_Available records_.

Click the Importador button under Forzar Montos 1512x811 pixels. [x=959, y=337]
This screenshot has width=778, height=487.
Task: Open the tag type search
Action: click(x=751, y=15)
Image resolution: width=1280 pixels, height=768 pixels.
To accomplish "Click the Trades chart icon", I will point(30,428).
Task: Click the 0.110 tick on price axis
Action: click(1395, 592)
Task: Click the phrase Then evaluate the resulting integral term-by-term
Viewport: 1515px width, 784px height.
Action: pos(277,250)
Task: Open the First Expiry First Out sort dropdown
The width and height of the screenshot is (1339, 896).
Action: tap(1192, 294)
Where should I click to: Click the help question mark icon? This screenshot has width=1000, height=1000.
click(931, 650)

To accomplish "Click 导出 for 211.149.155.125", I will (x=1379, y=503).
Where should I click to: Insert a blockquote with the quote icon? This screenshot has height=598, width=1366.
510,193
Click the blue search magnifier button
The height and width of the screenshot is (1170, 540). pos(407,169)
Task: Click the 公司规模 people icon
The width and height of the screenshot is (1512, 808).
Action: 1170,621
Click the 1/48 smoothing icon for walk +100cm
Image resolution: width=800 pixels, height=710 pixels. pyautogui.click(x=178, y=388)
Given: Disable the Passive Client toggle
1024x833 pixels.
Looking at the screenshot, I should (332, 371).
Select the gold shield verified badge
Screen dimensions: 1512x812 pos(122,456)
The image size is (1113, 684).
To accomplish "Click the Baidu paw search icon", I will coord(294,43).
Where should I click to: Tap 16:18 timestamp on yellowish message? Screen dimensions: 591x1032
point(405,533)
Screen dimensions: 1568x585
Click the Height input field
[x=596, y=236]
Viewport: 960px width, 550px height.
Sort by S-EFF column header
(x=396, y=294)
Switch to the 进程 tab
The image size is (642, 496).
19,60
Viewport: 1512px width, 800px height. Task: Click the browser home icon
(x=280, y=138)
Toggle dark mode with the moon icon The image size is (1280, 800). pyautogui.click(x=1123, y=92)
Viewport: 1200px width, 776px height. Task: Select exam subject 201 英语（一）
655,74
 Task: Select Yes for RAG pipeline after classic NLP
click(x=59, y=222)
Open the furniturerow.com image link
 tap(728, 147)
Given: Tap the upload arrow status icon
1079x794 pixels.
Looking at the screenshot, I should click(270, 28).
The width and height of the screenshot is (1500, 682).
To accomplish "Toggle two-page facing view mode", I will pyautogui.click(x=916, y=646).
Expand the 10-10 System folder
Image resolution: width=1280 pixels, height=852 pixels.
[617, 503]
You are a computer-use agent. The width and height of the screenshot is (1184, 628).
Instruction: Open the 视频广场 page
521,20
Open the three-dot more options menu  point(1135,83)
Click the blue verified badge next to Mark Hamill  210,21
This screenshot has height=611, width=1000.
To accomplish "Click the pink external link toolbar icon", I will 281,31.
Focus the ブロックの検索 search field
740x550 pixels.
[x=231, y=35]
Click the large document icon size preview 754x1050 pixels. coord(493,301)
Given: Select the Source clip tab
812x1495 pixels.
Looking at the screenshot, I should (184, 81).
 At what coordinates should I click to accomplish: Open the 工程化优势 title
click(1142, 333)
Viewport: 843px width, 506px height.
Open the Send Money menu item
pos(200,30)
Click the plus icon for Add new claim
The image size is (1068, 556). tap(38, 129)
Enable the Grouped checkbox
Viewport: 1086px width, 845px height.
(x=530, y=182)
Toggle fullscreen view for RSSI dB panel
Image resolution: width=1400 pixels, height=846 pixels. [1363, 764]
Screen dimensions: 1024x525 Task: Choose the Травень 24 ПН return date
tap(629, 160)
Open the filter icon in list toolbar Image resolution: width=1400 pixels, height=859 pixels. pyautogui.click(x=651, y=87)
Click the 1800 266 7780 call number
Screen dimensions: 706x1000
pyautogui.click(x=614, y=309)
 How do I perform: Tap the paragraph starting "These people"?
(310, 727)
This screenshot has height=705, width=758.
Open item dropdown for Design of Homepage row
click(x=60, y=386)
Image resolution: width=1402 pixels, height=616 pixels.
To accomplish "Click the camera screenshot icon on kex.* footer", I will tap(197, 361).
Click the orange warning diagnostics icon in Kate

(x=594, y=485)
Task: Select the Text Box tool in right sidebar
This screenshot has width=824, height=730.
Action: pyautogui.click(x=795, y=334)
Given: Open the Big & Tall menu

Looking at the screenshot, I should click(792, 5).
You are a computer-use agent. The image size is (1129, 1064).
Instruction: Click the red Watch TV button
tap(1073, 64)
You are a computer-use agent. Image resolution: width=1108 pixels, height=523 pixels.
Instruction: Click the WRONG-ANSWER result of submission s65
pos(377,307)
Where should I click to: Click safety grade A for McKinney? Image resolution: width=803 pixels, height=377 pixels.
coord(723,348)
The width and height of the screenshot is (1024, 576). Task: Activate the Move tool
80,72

_Aim of the exercise_. Note how many lines of the material contain the string "computer". Then report that number by itself.

_Result of the task_. 3